As an optimist, I teach three P’s: 

One of my goals of 2020 is to achieve more flow state experiences within my home with my kids.  As I said last week, I’ve felt them, they are right there under the surface waiting for a perfect set of conditions to be realized and, with focus, I understand how to make this goal and reality.

I’ve felt it in sports, I’ve felt it writing, but for the past few years I have been stirring with the thought of whether it exists in parenting? I’m convinced that it does.

Flow state is characterized by being fully immersed in the moment, where time and space fade away and our self conscious nature that is usually present takes a break…we are present, free and high functioning. In flow state we are not thinking about the result, what could happen, or what someone else might think.  It’s a transcended feeling and I know I have felt it in moments with my kids, it’s the coolest gift of parenting.  It’s those times when the words and the understanding back and forth are so clear. We are locked in a moment and the bond between us is tangible, like the best hug without even needing to touch.  It comes with deep knowledge of ourselves and our children, which leads me back to the gift that true self awareness brings to ourselves and the world.  

A week or two ago one of my readers commented on the concept of self awareness and how it should be taught from the youngest ages and it got me thinking.  Helping a child discover her gifts and interests and then figuring out how to honor them and teach her to use them to their fullest expression, is an integral and fulfilling part of parenting. When we start out, we teach from what we know.  Without our own journey to know our values, our patterns, and to expose our subconscious tendencies that are there from our earliest days, we run the risk of repeating patterns that we would be better off to correct and learn from before we pass them on to our children. Learning generational patterns that come from the stories of our families that happened long before we were present is not about blaming, shaming, or creating a reason to say “we are who we are”.  The double edge sword of self awareness is our ability to know ourselves intimately and understand that people do the best they can with what they know.  In short, the work we do on us comes with a healthy dose of compassion, understanding, and forgiveness for those that are part of our story. 

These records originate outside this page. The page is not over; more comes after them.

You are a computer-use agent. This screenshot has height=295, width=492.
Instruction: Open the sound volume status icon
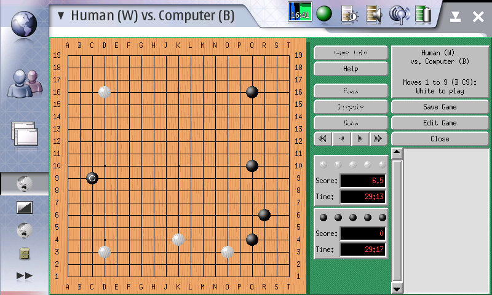(x=374, y=14)
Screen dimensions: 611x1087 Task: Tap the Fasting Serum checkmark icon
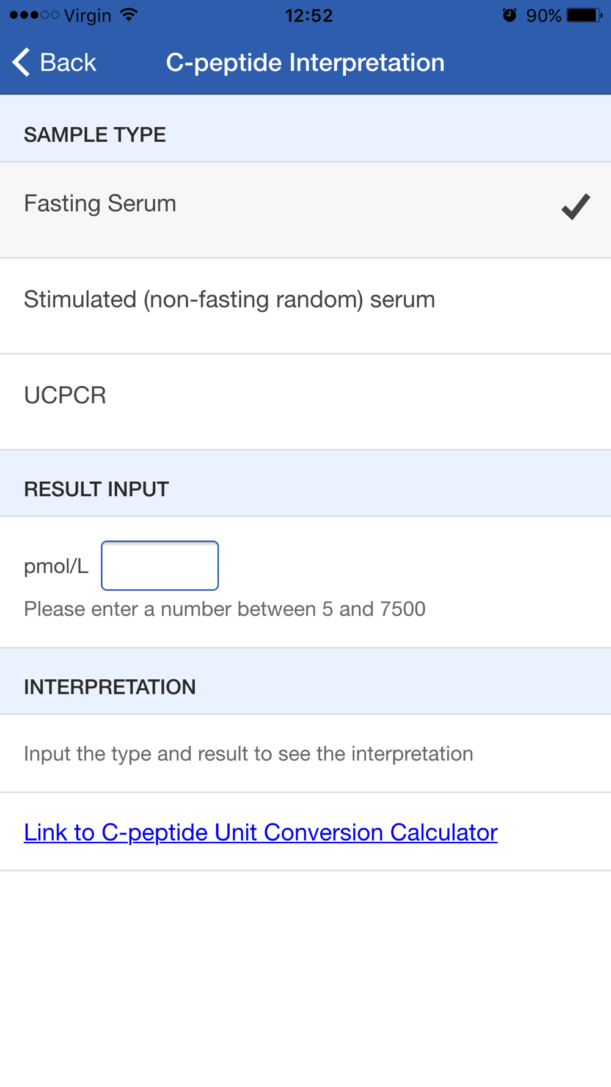[576, 207]
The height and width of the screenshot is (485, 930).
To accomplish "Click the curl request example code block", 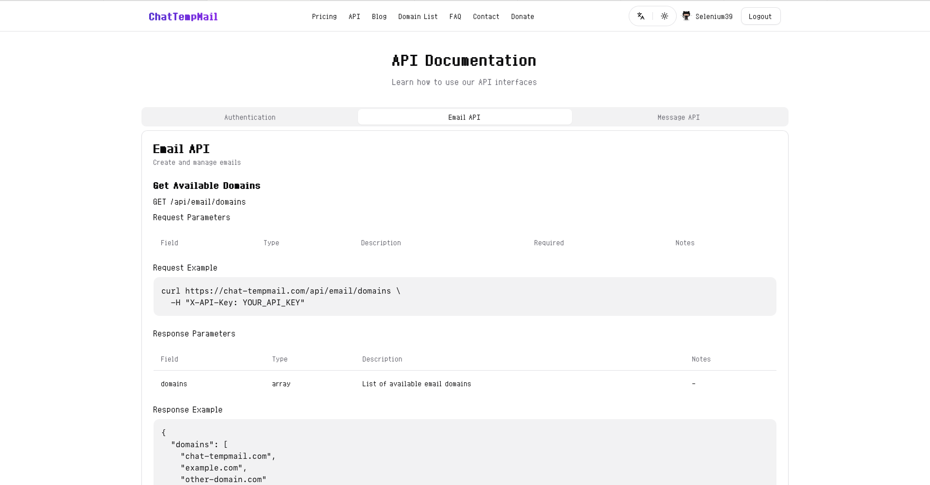I will [x=465, y=297].
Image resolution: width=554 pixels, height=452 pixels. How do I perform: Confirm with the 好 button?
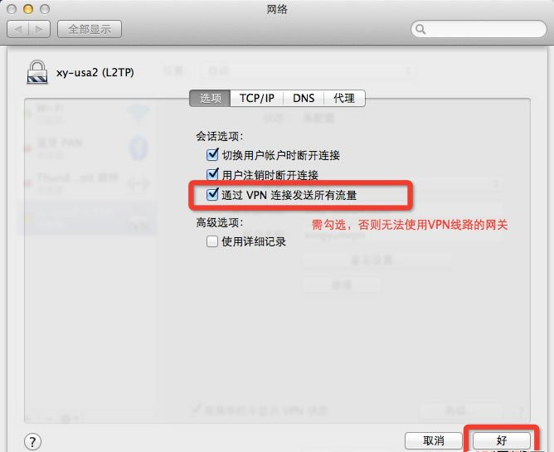pos(502,440)
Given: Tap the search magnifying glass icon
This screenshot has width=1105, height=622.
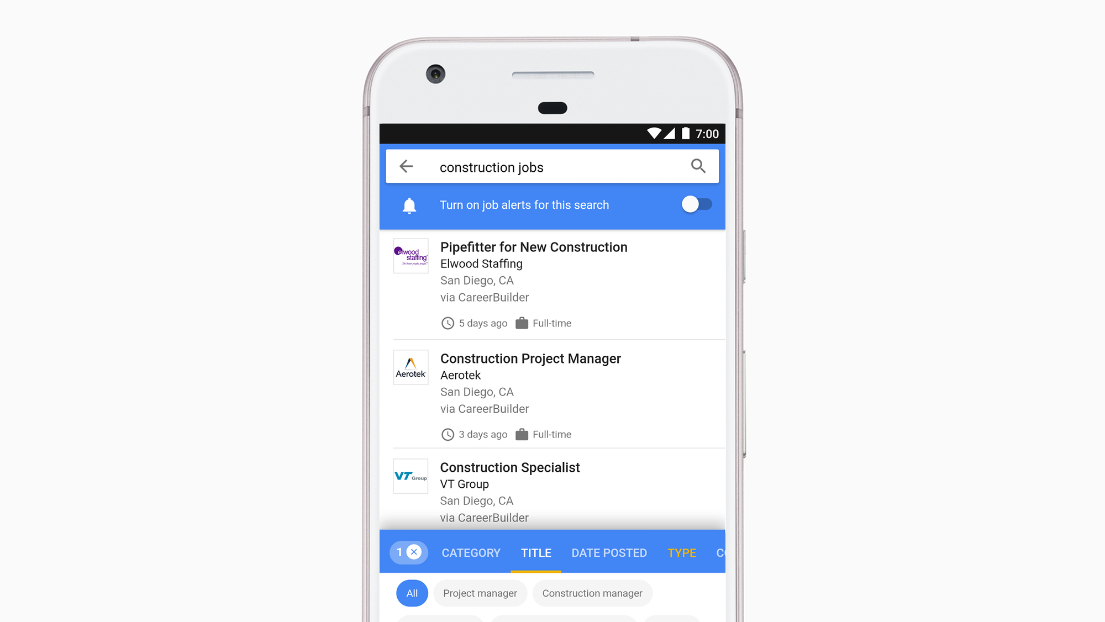Looking at the screenshot, I should pos(697,166).
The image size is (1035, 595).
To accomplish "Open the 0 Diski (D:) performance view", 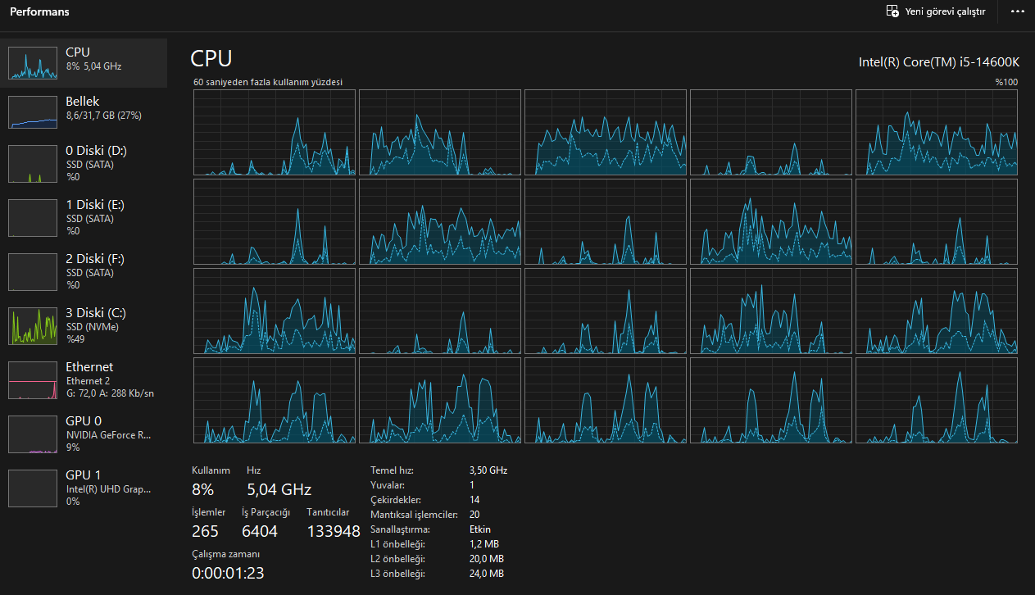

For those of us who have been there, you know that there are a lot of times in parenting when we ask ourselves,

“Am I doing this right?”

The idea of unintentionally hurting our children based on a bias or lack of understanding can be anxiety inducing. Sometimes we can even push in the wrong directions trying to have control over an outcome instead of staying present and letting our intuition guide us rather than our fear. But control as it relates to flow state is defined as a state of security and relaxation with the complete absence of worry. This is the paradox a Zen Buddhist calls ‘control without controlling and more and more I realize this is where my best words of advice and conversations come from with my kids…no expectation of end result, just put your phone down and listen to what they have to say.

When my marriage ended, I thought that I had lost all I had worked so hard to create in, at that time, almost 17 years of parenting. Let’s just say I wasn’t feeling the flow and learning to operate independently. But what I have realized is that flow doesn’t orient itself with shame, only self awareness. With this in mind, I find myself focusing on what I hope to achieve in a moment with one of my kids…whether it’s an experience like going to a play, or watching them play a sport that they have so much hard work sunk into. it’s a feeling between us and let the action, and hopefully the flow, comes from there.

As Lauren goes back to school, I’m thankful that this past holiday season included so many flow states with my kids. These moments, whether sitting in the kitchen over dinner, attending a great play, or walking the dog in the neighborhood, produced amazing conversation and clarity about how we are connected to each other and the bond that we share. The great paradox of parenting is that if we do our jobs right, we teach the ones with the deepest bonds to us to separate from us and learn to flow on their own and that’s the generational pattern that I can get behind.